Rasameel Structured Finance Proposes $150 Billion Private Investment Plan for Auto Industry
WASHINGTON--Statement from Arthur Pacheco, North American representative for Rasameel Structured Financing, a Kuwait based investment firm. Rasameel is offering an alternative approach to restructuring the American automobile industry, bringing $150 billion in private investment and a ten year plan to recast the industry as a financially sound, leading international competitor. Mr. Pacheco is an equities veteran of more than 40 years, and is chairman of the National Organization of Investment Professionals, and a past chairman of both the Security Traders Association and its New York affiliate, STANY.
“The GM and Chrysler plans submitted today as part of the auto manufacturers’ requirement to demonstrate long term viability, appear to leave many details and concessions yet to be worked out with unions and bondholders. What is missing in the plans that have been submitted may say more to us than the information the plans contain. It is clear that neither the UAW nor creditors are optimistic about how they will fare under any restructuring proposal. Exchanging existing positions for stock whose value is low and dropping is decidedly unattractive. The possibility that bankruptcy looms for automakers, while offering a potentially workable alternative, further complicates the way that all parties to the restructuring are evaluating their options.
The frantic and fragmented negotiations of the last several weeks have yielded plans that lead only to more negotiations. This reality, along with the fact that the Administration is just now – understandably so – putting together its team to oversee automobile manufacturer restructuring, presents an opportunity and provides a rationale for looking at fresh solutions for the U.S. auto industry.
Administration and Congressional leaders have attempted to include policies to incent the private sector to participate with the government in the financial rescue efforts. In his January 12, 2009, letter to Congressional leadership, Larry Summers, the Director of the President’s National Economic Council, indicated the importance of “Maximiz[ing] the Role of Private Capital and Plan[ning] for Exit of Government Intervention”. Treasury Secretary Tim Geithner, when announcing the Administration’s Financial Stability Plan last week also stated, “We believe our policies must be designed to mobilize and leverage private capital, not to supplant or discourage private capital.” In addition, the Emergency Economic Stabilization Act of 2008, which authorized the Troubled Assets Relief Program (TARP), includes requirements that the Treasury Secretary take actions to minimize long-term costs and maximize benefits for taxpayers, including encouraging “the private sector to participate in purchases of troubled assets, and to invest in financial institutions”.
Rasameel Structured Finance, an investment company specializing in conservative, asset backed financing, has developed a unique financing instrument for distressed industries that would include private sector participation and limit U.S. government involvement and financial commitment.

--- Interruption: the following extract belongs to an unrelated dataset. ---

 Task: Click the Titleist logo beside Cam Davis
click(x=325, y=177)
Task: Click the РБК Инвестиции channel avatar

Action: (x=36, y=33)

Applied to the automobile industry, it provides just the sort of thinking that President Obama is inviting in saying “if you’ve got a good idea we want to hear it.”
Through North American and global partners, Rasameel is prepared to raise $150 billion over 10 years to revitalize the U.S. auto industry, recasting it as a formidable best-in class international competitor. Key features of the Rasameel proposal:
- Creation of a joint venture involving U.S. auto makers, investors, suppliers, dealers, and the federal government. The initial capitalization would be $100 billion in cash and assets to create a new, transformative automobile company
- The joint venture would purchase assets from each of the major US automobile companies. In return, each company would receive both short-term financing as well as a stake in the joint venture.
- Rasameel would issue asset backed Rasameel Certificates in the amount of $50 billion with three year terms. This would be done in a series of three consecutive tranches.
- The U.S. government would invest $25 billion for an ownership position, provide a 10 year tax moratorium for the new entity, and guarantee the principal, secured by assets. The revenues generated by the joint venture, and the increasing value of the federal government’s ownership stake would greatly offset the tax loss.
- Financing would be made available to the United Auto Workers to help auto workers through the existing turmoil in the industry and a substantial pool of money would be allocated for R&D.
- A funding pool would be made available for bridge loans to selected dealers to offer much needed direct financing for consumers.
- At the conclusion of 10 years, the investors will redeem their investment via a liquidity event, with the U.S. Government in the preferred position.
This framework not only would limit investment of taxpayer dollars, but it would offer the government an opportunity to participate in the upside potential, meaning taxpayers might actually realize a significant return on their investment. It would inject much needed liquidity into the marketplace, boost the economy by restoring investor confidence, preserve and create American jobs and create consumer confidence in the American automobile industry. In short, it’s a “good idea”.”